# Power your test copilot with platform data

This is a walkthrough taking readers through how to setup your copilot environment.

It is laid out in these sections:
- **Setup Variables:** 
    - In the first step we would be initiating variables and constansts that would help us through the journey
- **Data Ingestion:**
    - We will set up the vector database to accept vectors and data
    - We will load the dataset, chunk the data up for embedding and store it in the vector database
- **Search Engine:**
    - We will add a retrieval mechanism where users provide queries and we return the most relevant entries
    - We will prompt engineer to create refined answers with the help of GPT
- **Building the copilot:**
    - Setting up an assistant class to manage context and interaction
    - We will setup semantic search context for the bot to answer questions

In [70]:
%load_ext autoreload
%autoreload 2

The autoreload extension is already loaded. To reload it, use:
  %reload_ext autoreload


## Setup Variables

First we'll setup our libraries and environment variables

In [71]:
import openai
import os
import requests
import numpy as np
import pandas as pd
from typing import Iterator
import tiktoken
import textract
from numpy import array, average

from storageClient import get_redis_connection

# Set our default models and chunking size
from config import COMPLETIONS_MODEL, EMBEDDINGS_MODEL, CHAT_MODEL, TEXT_EMBEDDING_CHUNK_SIZE, VECTOR_FIELD_NAME

# Ignore unclosed SSL socket warnings - optional in case you get these errors
import warnings

warnings.filterwarnings(action="ignore", message="unclosed", category=ImportWarning)
warnings.filterwarnings("ignore", category=DeprecationWarning) 


In [72]:
pd.set_option('display.max_colwidth', 0)

In [73]:
data_dir = os.path.join(os.curdir,'rawFiles')
pdf_files = sorted([x for x in os.listdir(data_dir) if 'DS_Store' not in x])
pdf_files

['Bug Bounty Data - Data_of_22-23.pdf',
 'Bug Bounty Data - Data_of_23-24.pdf',
 'Bug Bounty Data - Data_of_24-25.pdf']

## Data Ingestion

### Storage Setup

We're going to use Redis as our database for both document contents and the vector embeddings.

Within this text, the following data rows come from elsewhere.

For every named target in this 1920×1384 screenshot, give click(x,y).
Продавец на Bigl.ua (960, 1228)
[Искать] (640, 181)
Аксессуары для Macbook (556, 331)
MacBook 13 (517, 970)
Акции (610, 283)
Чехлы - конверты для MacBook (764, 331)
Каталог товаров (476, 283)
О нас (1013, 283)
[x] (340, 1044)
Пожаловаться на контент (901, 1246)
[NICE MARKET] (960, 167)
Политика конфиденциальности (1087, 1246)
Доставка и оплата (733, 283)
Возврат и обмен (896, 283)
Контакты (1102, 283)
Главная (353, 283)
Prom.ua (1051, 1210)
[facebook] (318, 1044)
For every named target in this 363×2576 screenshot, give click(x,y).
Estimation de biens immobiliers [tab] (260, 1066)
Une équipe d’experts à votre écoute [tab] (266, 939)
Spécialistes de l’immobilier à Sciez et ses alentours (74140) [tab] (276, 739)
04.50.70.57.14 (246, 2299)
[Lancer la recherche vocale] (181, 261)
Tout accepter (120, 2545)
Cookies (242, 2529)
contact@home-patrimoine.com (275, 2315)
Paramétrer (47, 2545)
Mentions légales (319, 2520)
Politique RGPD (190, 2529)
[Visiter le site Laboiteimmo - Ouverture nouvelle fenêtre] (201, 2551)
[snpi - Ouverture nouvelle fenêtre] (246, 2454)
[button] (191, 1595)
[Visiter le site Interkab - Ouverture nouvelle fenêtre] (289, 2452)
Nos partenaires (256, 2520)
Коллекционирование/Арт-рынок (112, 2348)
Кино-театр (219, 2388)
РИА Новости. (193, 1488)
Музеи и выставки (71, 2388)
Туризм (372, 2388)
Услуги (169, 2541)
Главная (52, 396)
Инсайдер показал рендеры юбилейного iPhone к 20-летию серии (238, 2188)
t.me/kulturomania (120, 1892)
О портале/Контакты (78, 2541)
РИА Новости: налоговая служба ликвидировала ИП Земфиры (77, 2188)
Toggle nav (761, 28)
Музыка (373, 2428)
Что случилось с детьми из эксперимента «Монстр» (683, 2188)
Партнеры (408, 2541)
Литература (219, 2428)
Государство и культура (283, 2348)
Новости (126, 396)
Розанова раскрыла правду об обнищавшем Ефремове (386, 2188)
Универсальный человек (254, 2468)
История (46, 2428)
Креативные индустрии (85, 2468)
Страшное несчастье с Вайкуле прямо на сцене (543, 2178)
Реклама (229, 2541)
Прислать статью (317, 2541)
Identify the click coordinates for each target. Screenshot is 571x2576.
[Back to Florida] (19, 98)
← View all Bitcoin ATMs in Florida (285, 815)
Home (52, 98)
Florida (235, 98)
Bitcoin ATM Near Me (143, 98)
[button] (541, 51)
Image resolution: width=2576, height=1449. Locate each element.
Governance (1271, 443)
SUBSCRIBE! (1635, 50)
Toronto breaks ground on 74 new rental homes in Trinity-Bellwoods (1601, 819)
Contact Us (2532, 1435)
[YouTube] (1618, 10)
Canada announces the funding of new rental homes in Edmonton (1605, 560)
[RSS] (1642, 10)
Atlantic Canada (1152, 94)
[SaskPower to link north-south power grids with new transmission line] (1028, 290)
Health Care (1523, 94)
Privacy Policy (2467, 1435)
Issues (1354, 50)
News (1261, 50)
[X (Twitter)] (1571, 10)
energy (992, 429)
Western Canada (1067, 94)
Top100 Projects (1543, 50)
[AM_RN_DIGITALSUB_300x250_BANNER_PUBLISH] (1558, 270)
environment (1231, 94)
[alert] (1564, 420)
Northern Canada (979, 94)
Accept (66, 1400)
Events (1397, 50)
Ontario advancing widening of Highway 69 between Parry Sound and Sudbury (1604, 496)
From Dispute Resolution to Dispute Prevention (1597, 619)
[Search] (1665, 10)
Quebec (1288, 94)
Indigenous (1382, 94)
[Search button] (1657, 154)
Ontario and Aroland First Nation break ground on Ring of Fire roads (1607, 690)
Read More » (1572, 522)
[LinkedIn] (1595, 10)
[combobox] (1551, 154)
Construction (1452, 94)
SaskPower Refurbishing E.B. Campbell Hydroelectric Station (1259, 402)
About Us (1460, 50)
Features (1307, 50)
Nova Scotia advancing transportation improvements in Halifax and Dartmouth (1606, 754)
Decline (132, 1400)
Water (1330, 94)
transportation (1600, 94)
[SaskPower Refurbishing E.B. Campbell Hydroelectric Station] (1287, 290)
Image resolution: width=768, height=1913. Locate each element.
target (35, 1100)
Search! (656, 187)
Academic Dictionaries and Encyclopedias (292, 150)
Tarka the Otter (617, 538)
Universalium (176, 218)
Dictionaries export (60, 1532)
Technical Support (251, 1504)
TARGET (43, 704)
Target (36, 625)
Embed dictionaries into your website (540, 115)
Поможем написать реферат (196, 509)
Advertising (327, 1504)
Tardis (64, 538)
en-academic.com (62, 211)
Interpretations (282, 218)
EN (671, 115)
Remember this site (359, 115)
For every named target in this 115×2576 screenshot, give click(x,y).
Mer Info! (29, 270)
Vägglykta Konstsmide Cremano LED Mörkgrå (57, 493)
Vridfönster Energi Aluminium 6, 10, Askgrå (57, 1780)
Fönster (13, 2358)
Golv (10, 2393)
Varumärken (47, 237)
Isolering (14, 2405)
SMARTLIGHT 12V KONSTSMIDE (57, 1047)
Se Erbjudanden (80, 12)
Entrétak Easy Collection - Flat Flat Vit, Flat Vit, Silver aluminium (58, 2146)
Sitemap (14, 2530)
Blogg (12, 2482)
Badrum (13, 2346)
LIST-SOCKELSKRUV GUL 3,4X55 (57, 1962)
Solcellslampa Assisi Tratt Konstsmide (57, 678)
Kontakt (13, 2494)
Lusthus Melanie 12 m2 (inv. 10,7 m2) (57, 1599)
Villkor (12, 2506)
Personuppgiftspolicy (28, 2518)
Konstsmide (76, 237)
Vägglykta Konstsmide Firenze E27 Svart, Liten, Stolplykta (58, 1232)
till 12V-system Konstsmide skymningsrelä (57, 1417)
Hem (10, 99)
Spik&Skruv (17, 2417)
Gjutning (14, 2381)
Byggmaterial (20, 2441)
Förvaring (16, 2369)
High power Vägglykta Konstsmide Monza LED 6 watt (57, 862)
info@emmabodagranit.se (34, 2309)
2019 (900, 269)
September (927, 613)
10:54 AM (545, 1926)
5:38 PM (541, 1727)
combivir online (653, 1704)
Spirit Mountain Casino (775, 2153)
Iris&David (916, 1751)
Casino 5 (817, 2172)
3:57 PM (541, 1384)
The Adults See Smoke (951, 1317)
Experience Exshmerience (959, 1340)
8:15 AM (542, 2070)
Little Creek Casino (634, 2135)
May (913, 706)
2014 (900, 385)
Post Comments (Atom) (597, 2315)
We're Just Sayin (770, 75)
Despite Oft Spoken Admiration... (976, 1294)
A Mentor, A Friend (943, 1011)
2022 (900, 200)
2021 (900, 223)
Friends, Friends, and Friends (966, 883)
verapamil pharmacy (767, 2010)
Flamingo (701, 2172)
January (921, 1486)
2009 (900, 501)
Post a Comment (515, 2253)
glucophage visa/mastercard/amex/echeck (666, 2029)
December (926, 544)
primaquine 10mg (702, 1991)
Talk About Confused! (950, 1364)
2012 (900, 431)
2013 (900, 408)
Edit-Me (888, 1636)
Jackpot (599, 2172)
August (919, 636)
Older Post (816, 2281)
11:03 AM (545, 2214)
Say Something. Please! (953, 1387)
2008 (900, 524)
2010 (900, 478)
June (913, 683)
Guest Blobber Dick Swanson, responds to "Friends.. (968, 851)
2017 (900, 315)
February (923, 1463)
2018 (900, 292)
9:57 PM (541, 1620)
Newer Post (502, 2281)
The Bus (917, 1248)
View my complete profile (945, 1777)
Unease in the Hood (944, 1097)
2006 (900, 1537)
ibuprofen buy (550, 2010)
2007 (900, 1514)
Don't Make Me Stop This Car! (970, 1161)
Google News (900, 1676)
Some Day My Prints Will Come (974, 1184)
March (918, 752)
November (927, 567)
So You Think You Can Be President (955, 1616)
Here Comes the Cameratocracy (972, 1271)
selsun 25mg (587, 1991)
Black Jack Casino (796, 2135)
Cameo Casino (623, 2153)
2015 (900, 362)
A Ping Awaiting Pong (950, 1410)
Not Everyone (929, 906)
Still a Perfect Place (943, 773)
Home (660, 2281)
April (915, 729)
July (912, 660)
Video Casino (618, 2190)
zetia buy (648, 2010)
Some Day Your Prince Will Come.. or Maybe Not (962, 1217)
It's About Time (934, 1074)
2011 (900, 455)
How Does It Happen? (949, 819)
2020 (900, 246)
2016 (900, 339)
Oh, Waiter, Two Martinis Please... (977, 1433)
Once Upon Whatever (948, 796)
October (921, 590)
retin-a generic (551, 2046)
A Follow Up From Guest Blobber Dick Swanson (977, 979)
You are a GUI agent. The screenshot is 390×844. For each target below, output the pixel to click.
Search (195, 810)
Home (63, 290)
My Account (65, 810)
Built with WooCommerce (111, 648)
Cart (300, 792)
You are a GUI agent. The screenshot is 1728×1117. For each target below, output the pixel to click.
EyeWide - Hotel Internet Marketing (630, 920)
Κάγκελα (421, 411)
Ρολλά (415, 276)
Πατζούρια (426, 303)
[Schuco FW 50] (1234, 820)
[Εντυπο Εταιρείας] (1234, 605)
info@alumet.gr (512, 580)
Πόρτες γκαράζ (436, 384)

You will need the full Redis Stack to enable use of Redisearch, which is the module that allows semantic search.

To set this up locally, you will need to install Docker and then run the following command: ```docker run -d --name redis-stack -p 6379:6379 -p 8001:8001 redis/redis-stack:latest```.

After setting up the Docker instance of Redis Stack, you can follow the below instructions to initiate a Redis connection and create a Hierarchical Navigable Small World (HNSW) index for semantic search.

In [74]:
# Setup Redis
from redis import Redis
from redis.commands.search.query import Query
from redis.commands.search.field import (
    TextField,
    VectorField,
    NumericField
)
from redis.commands.search.indexDefinition import (
    IndexDefinition,
    IndexType
)

redis_client = get_redis_connection()

In [75]:
# Constants
VECTOR_DIM = 1536 #len(data['title_vector'][0]) # length of the vectors
#VECTOR_NUMBER = len(data)                 # initial number of vectors
PREFIX = "tiradoc"                            # prefix for the document keys
DISTANCE_METRIC = "COSINE"                # distance metric for the vectors (ex. COSINE, IP, L2)

In [76]:
# Create search index

# Index
INDEX_NAME = "cases-index"           # name of the search index
VECTOR_FIELD_NAME = 'content_vector'

# Define RediSearch fields for each of the columns in the dataset
# This is where you should add any additional metadata you want to capture
filename = TextField("filename")
text_chunk = TextField("text_chunk")
file_chunk_index = NumericField("file_chunk_index")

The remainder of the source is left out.